Et donc, voila notre manager bien
décidé à manager. Il n'a jamais travaillé
dans la gestion culturelle, mais qu'importe, après tout, il
visite des musées, il connaît donc vaguement le sujet,
quoi. Et là, petit aparté, cette argumentation me fait
chaud au coeur. On peut être un baron de la finance et sortir
des motivations aussi bidons que les miennes quand je postule "J'aime
beaucoup ce que vous faites" "ça m'a
toujours intéressé" "je ne connais
pas très bien mais j'ai lu votre site..." ou encore
"Je n'y connaît rien mais je visite des musées".
Super. J'y connaît rien en finance, mais après tout moi
aussi je vais à la banque, je peux gérer Fortis ? Ou
alors Carrefour Belgique, après tout j'y travaille déjà,
quoi ! Fin de la parenthèse.
Donc le monsieur que
rien n'effraye, il se retrouve directeur des musées et galerie
avec pour mission affichée "faire du fric".
Et en post-il "parce qu'on vous en donnera pas".
Oui, dans le même temps, les budgets des musées,
galeries et autres sites archéologiques, ils ont fondu comme
glace au soleil dans les alpes italiennes.

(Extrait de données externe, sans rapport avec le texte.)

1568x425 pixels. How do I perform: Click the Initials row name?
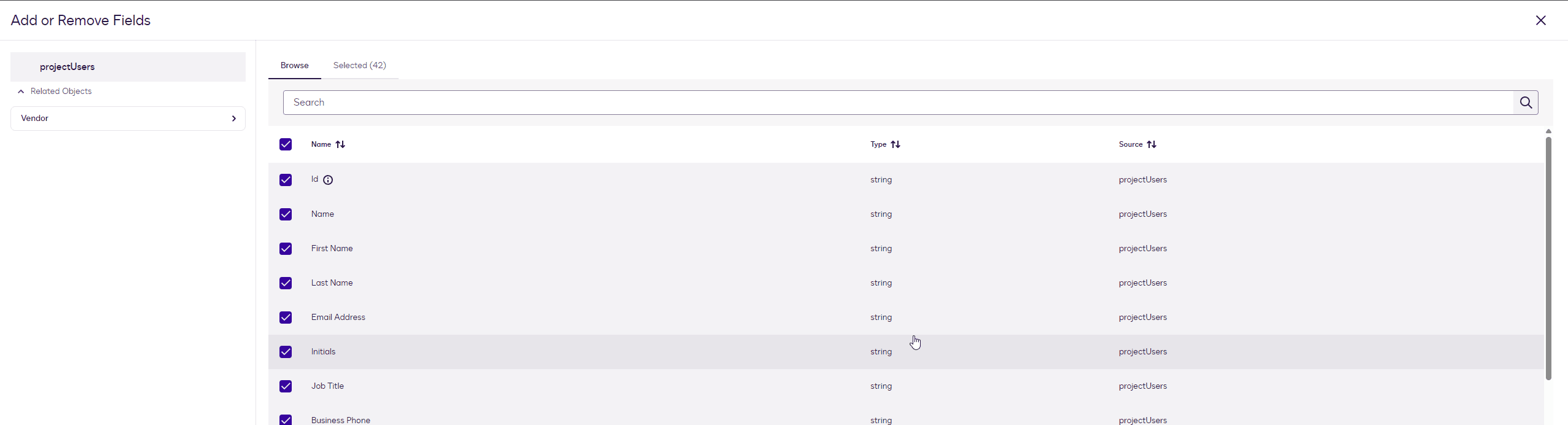[x=323, y=352]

Aucun budget donc pour
moderniser les infrastructures des musées, va falloir faire
des tris drastiques, fermer les institutions peu connues donc peu
rentables, se concentrer sur quelques grands noms. Quand au
personnel, n'en parlons pas ! Pas les sous, on vous dit. Pas les sous
pour des gardiens, alors des universitaires, des chercheurs... Est-ce
que ça génère du fric, un chercheur en histoire
de l'art ? Ah oui, quand ils découvrent un Raphaël
inconnu ce qui permet de le vendre très très cher...

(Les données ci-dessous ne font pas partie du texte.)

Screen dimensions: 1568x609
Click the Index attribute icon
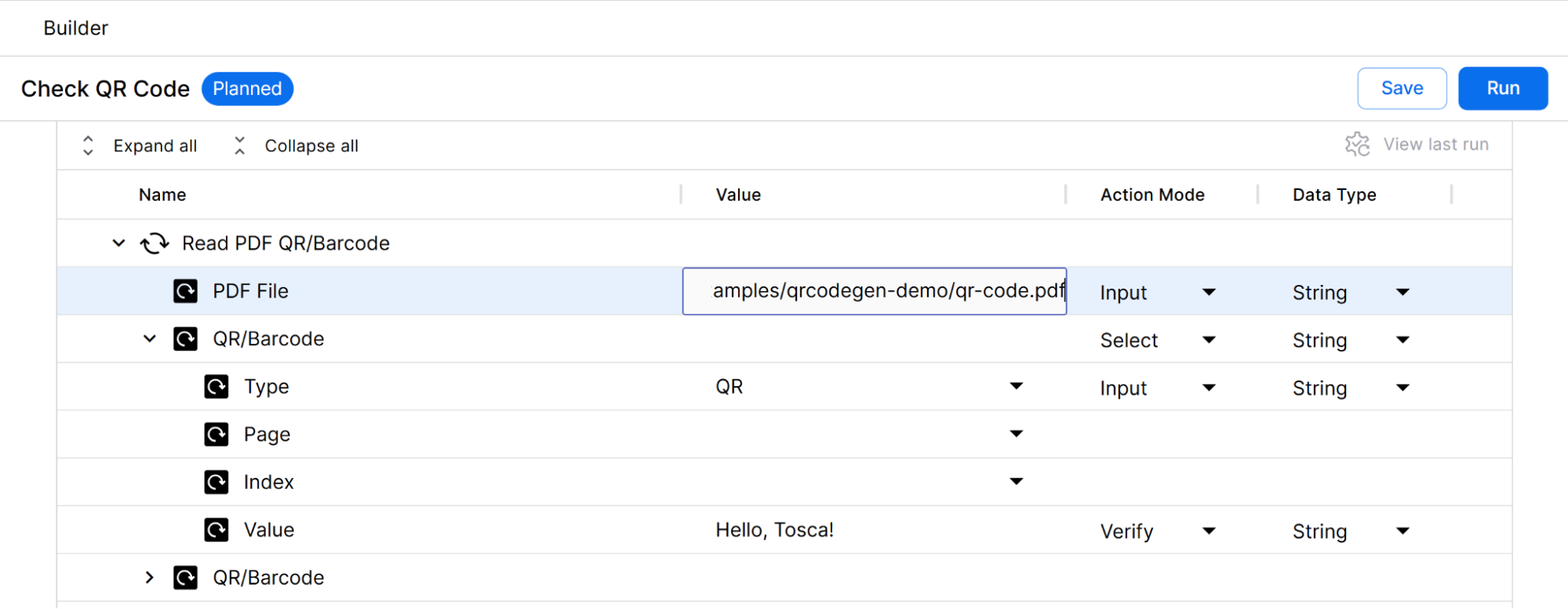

Bon, on va peut-être garder quelques historien d'art alors...
Bref !
Mais le monsieur n'a peur de rien. Et il a déjà
quelques idées audacieuses à proposer : location
de lieux à des particuliers, d'œuvres en dépôts
à des entreprises et des institutions étrangères,
etc. Alors, oui, cela se fait déjà, je sais... Mais en
même temps, il y a une légère différence
entre organiser un cocktail mondain dans la cour du Louvre ou dans le
salon de Vaux le Vicomte et proposer Pompéi en location à
des équipes de tournage. Oui, Pompéi. C'est à la
mode, les péplum, ces temps-ci... Et le prêt d'œuvres
en dépôt... Si elles se trouvent en dépôt,
c'est parfois parce qu'il n'y a plus de place pour tout exposer et
qu'il s'agit d'œuvres mineures par rapport à celles visibles
du public, c'est aussi parfois parce qu'elles sont fragiles, parce
qu'elles sont étudiées. "le musée est
une institution public qui acquiert, conserve, étudie, expose
et transmet le patrimoine matériel et immatériel..."
etc. c'était quoi encore la suite ? A oui, "à
des fins d'étude, d'éducation et de délectation"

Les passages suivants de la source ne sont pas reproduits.